The drawer idea has many benefits. First, you can organize them. Soft drinks in the drawers on the left, mixers in the middle, alcohol on the right. Also, these drawers are metal, and they're already perforated. They can be filled with ice, and will drain on their own. (Super cool feature!) The ladder idea can be modified as well to give more space, like this. By using two ladders you create a middle space, infinitely helpful for an outdoor bar. Why? Well, because it creates a buffet area. Or a prep space. Room for snacks. For whatever you want.

(We also found the filing cabinet in Pic 2. Wouldn't this make a fabulous indoor bar for bottle and glass storage? Of course, it would also be good outside with holes drilled in the drawers for draining ice. If you added casters, it would even be mobile.)

Next we went to the Beaverton Habitat for Humanity Restore. The Restore is a blast. If you're going in to brainstorm, get ready to have a good time. There's so much random stuff in a Restore that creative juices always start to boil. First we came across all these desks (see Pic 3), generally priced at $5 or $10 a desk. We noted how they could be used similarly to the ladders, with boards connecting two of them at the writing surface, at the chair, and at the basket under the desk. While we were thinking this through, an employee came over and told us that all desks were half off - $2.50 or $5 each! It was hard to restrain ourselves from filling the car. Next we checked out the sink situation, as Kristin has not ruled out some type of small cabinet that could be retrofitted to hold a sink. And guess what! The sink in Pic 4 was only $5. Small victories!

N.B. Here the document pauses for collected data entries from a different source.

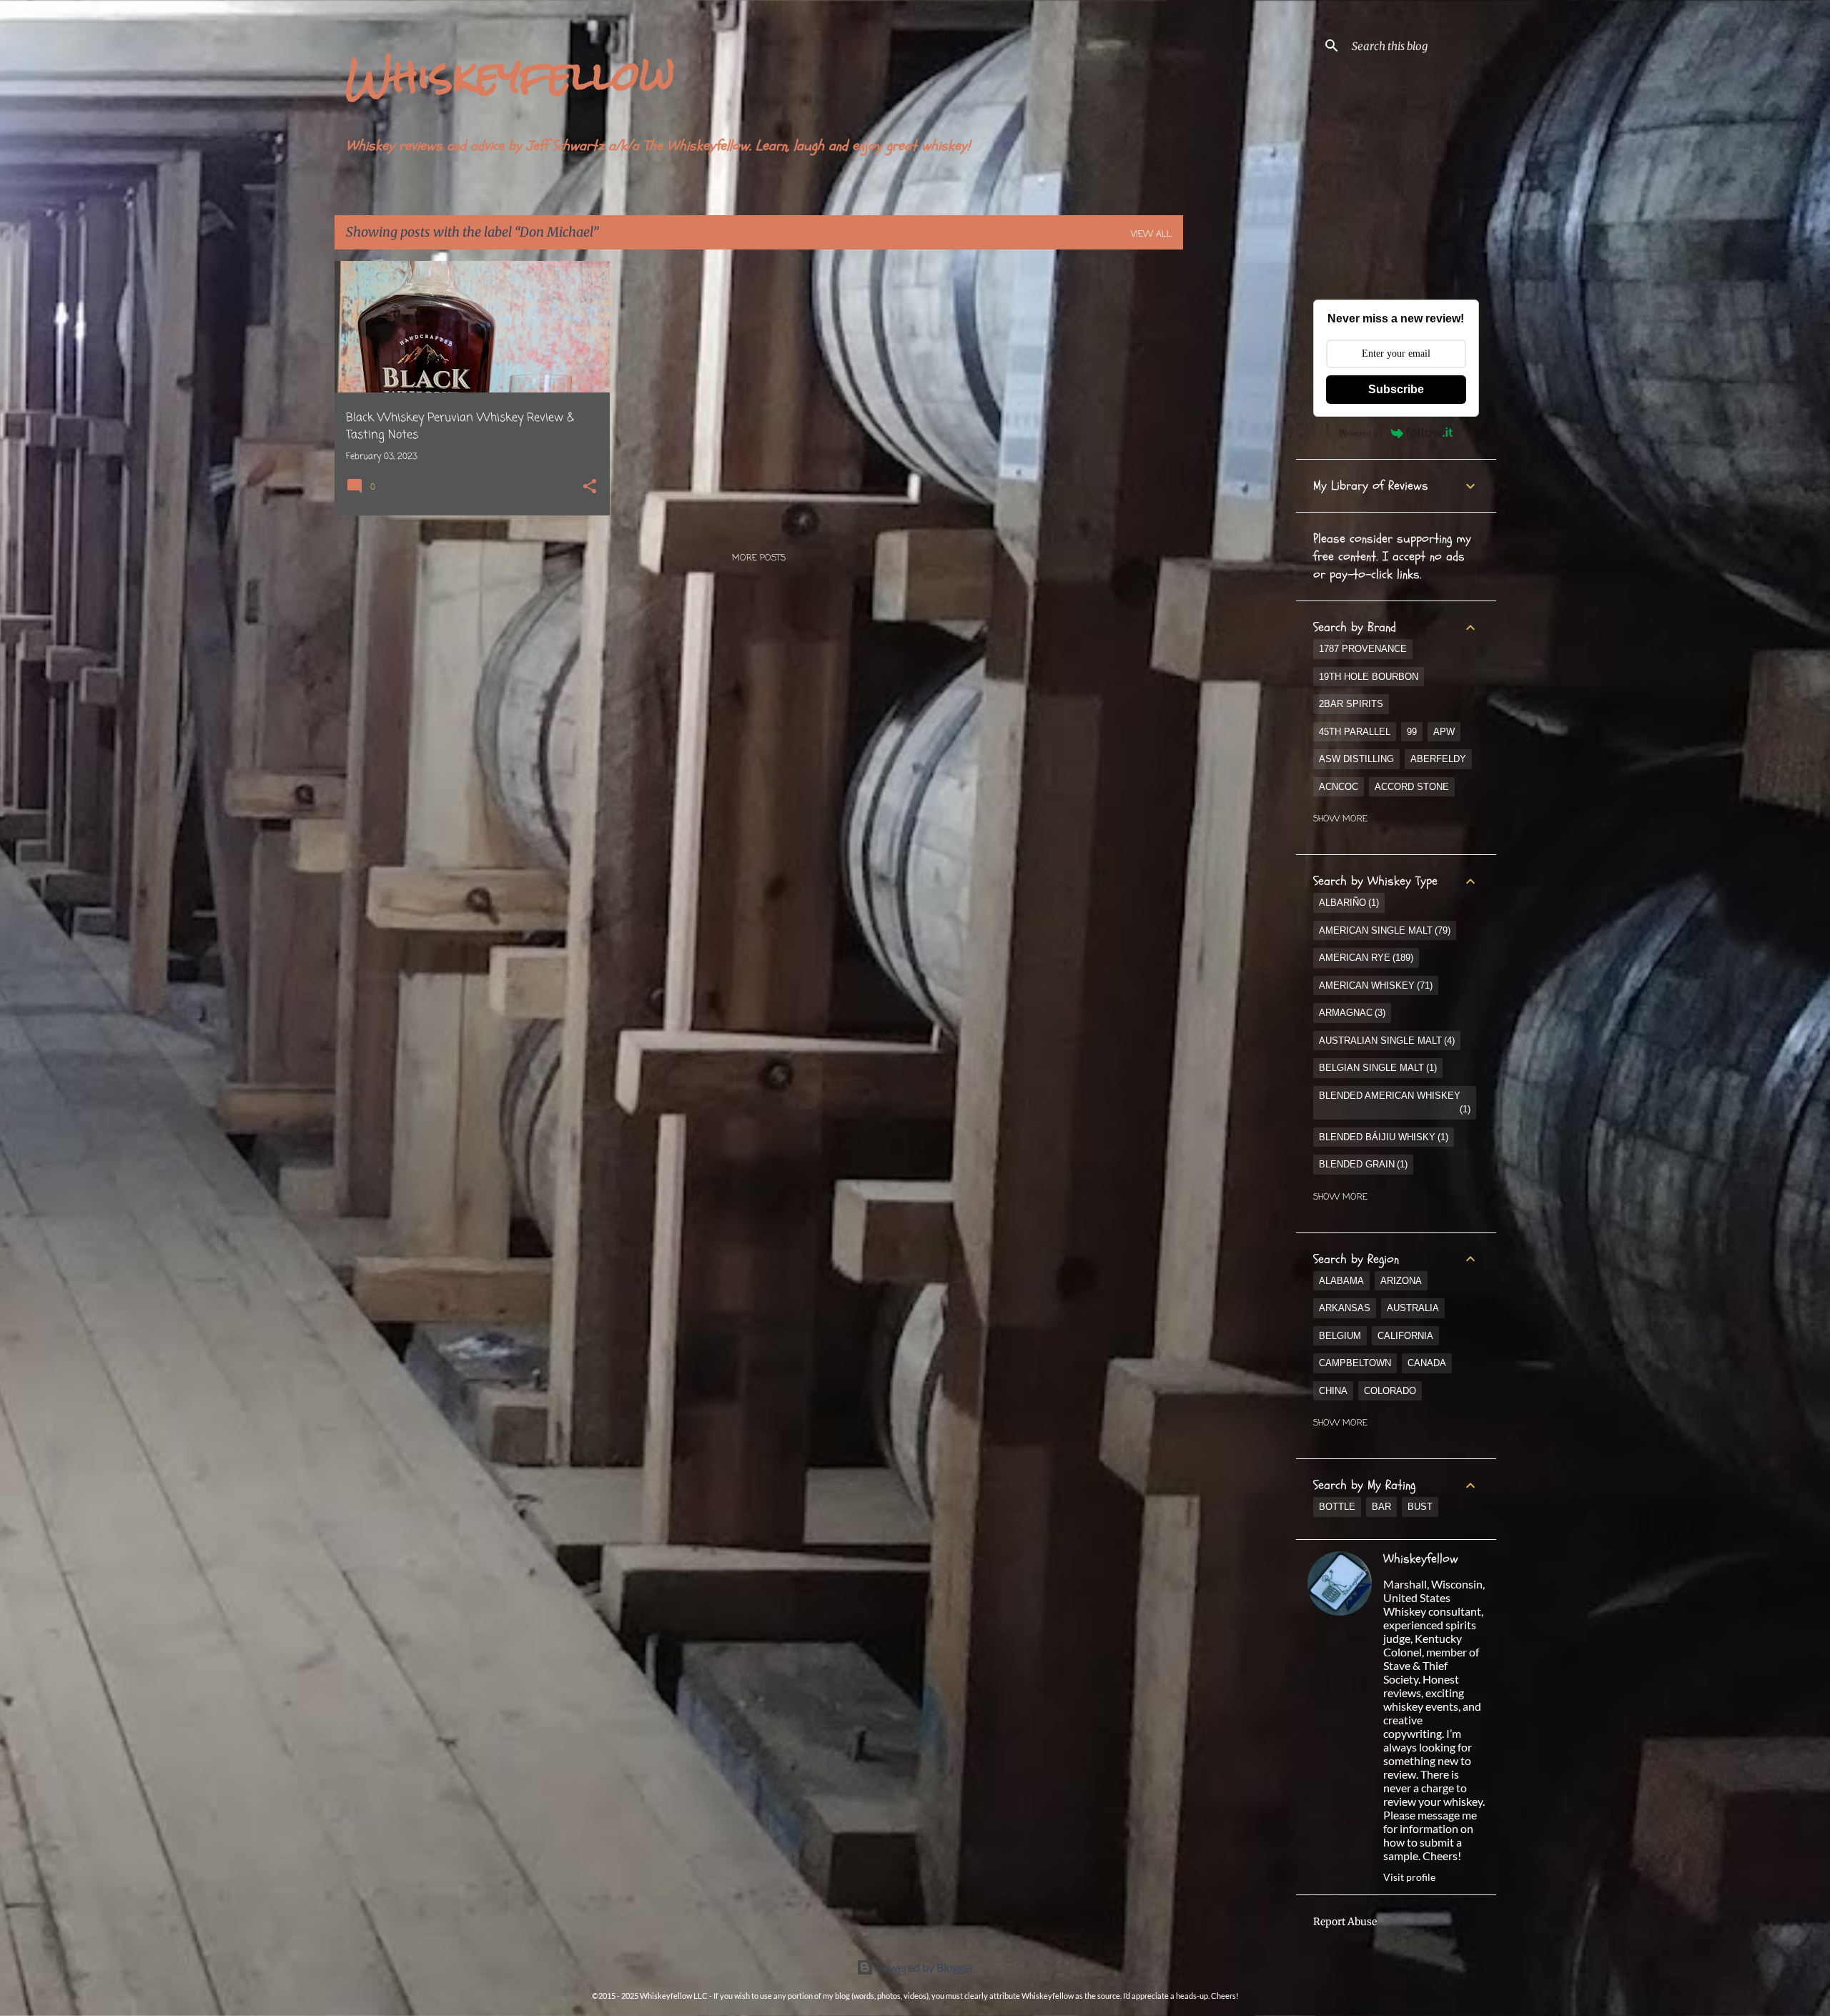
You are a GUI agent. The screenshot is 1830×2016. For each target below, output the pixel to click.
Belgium (1340, 1335)
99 (1412, 731)
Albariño (1347, 902)
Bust (1420, 1506)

My bottom line recommendation? Go shopping for your salvaged bar with a friend who has more willpower than I do. There are so many salvage options out there that the end product combos are endless. If you don't have willpower, you'll end up with enough inventory to open a store (which could be fun, too). Kristin has willpower. First she's going to go raid her mom's garage. She believes there are ladders hiding in there. Maybe even vintage ladders. What she finds will determine her next purchases. What a great plan!